_The task_
Below are some records. Write out the lines from the one containing "Image resolution: width=868" to the last line, word for word, leaving out pictures.

============================================================

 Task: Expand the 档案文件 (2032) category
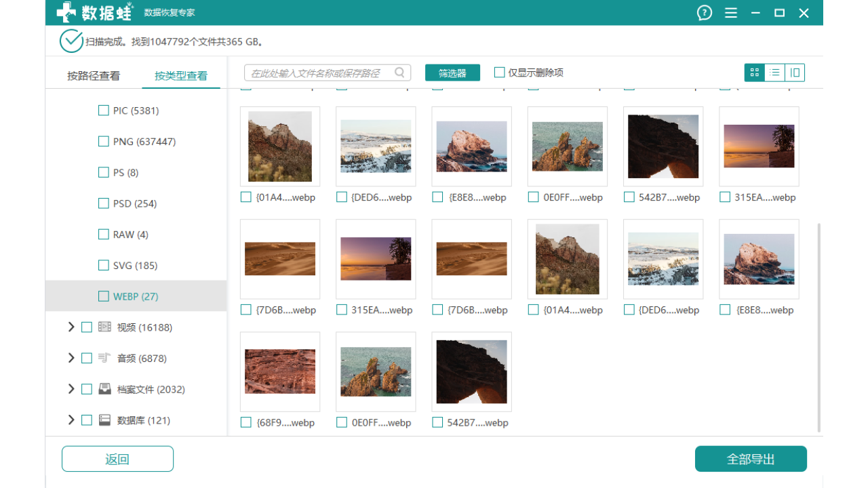[x=71, y=389]

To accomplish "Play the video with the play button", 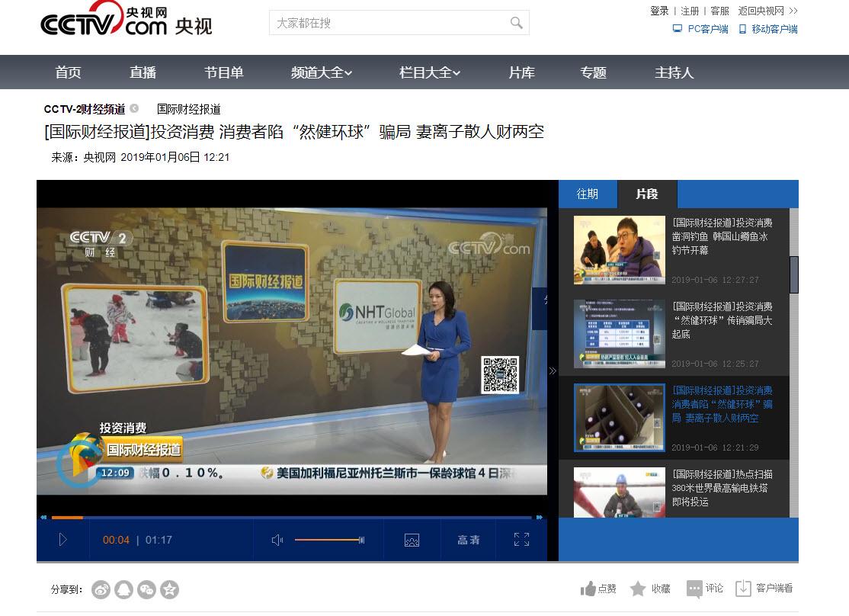I will (x=62, y=540).
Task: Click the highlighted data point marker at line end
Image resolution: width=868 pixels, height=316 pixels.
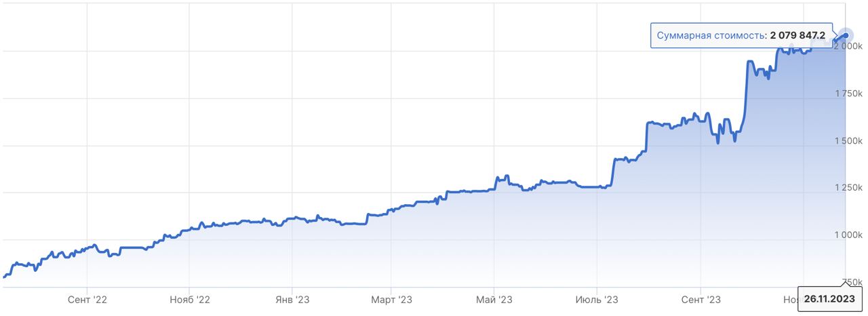Action: click(845, 35)
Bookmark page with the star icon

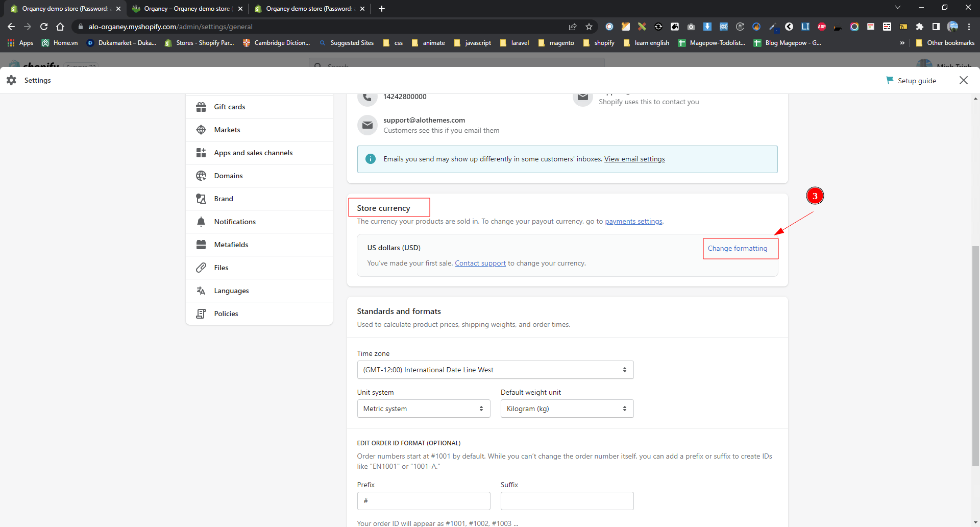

============================================================

_Answer space_
Image resolution: width=868 pixels, height=316 pixels.
Action: click(845, 35)
Bookmark page with the star icon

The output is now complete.